What is interesting is that after his scooter accident, which nearly killed
him and paralyzed part of his face, Kitano’s films became much more
open to a wider audience, the filmmaker who produced movies almost to
spite audience expectations of him, films that were violent, bleak and
borderline surreal; yet, at one point in this film Kitano’s childish
character Kikujiro (the movie is named for him, and not the little boy
he accompanies) is told to “stop playing gangster”, which
is perhaps a signal that Kitano had grown tired of playing cops and robbers
in his films (his next film, the extremely violent Brother, is
a gangster film that, at times, borders on self-parody). So, Kikujiro
is what it is, a commercial, sentimental piece of pap that seems more
interesting in displaying Kitano’s sizable comedic skills than anything
else. This is not to say that Kikujiro is a bad film as such, it really
isn’t, it is, however, a somewhat manipulative, heart-on-the-sleeve
enterprise that borders on the embarrassing at times, aided nicely, though,
by Kitano’s presence, and his willingness to poke a little fun at
himself.
Little Masao (stone-faced
Yusuke Sekiguchi) is lonely boy with nothing to do for summer vacation.

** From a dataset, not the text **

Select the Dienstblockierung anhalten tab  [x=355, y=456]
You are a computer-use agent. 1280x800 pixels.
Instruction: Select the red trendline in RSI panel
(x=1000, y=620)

He lives with his grandmother, and longs to meet his absent mother, who
abandoned him years ago (the father is completely absent), he meets up
with an old neighbor (Kayoko Kishimoto, from Hana-Bi), who forces
her loser husband Kikujiro (Kitano) to accompany the boy on a little trip
to finally meet his mother. Almost immediately Kikujiro gambles away the
pair’s money on bicycle races (rather strange things that look like
horse or dog races, except with overweight men on bicycles). Kikujiro,
an immature cry-baby, blames the boy for his losses and ignores him long
enough to allow a pedophile to take him off for some attempted molestation,
a scene that comes mighty close to almost shamelessly tasteless, save
for the punch line, in which Kikujiro himself is nearly molested by the
bald-headed pervert. After that the pair head to a high-class hotel and
waste their money while Kikujiro nearly drowns in the pool. From there
on the movie becomes your standard issue road movie, and it becomes a
kind of weird postage card for the Japanese tourist industry, showing
Japan as a beautiful, rural nation filled with eccentric, but kind characters,
save Kitano’s Kikujiro, a consistently selfish and oafish fellow
who can’t even bring himself to thank any of the people who help
him and the boy out. Each of the people they meet up with have their own
little eccentricity, the young couple that consists of a juggler and a
break dancer, or the hick security guard who indulges in a little manzai
banter with Kikujiro (and is played, in a nice cameo, by Kitano’s
old comedic partner, Beat Kiyoshi). After wasting time at a broken down
old bus stop, the pair take to the road on foot, Masao with his cute little
angel wings (angels being a sentimental distraction in most of Kitano’s
post-accident films), and Kikujiro with his constant schemes, most of
them bordering on the criminal (bashing a passer by’s car with a
cane, blowing out the tires of a car to get a ride, but rather, causing
it to veer off the road and crash). While some overly-sensitive viewers
might see these scenes as being wrong-headed, namely the violence and
scuzzyness, it holds up as being in the spirit of Kitano’s work,
namely the idiotic childishness of his characters, who’s violence
and cruelty are merely extensions of the fact that they’ve never
really grown up and become men. In fact, Masao comes off as stronger and
more mature than Kikujiro ever does, and comes off as slightly more dour,
as he is unable to have a relationship with the mother that abandoned
him, while Kikujiro has more-or-less abandoned his mother in a geriatric
home (which, I suppose, might bring up the film’s only real bite,
in as far as the fact that Kitano’s previous film’s have contained
such anger towards Japanese society in general, since Masao has been abandoned
by his irresponsible mother, while Kikujiro has abandoned his own mother,
in other words, the younger generation learns a lack of responsibility
from the older one). As it turns out, Masao’s mother has taken up
with another man, and has a small child, a bit younger than Masao himself,
clearly, she has forgotten about him. A bit understandably, if excessively,
Kitano kicks the sentimentality into high gear, what with angel bells,
angel figures in the sand (Kitano finally retires, however briefly, to
the beach, where Kikujiro’s gruff exterior finally gives way to
Masao’s pathetic charms) and a computer generated angel that floats
from heaven and into Masao’s pocket (or is it his heart?). From
the man who ended Sonatine with the hero blowing his own brains
out, or Boiling Point with the hero taking a dump while fantasizing
about blowing up gangsters in a kamikaze plunge, this is a bit too much.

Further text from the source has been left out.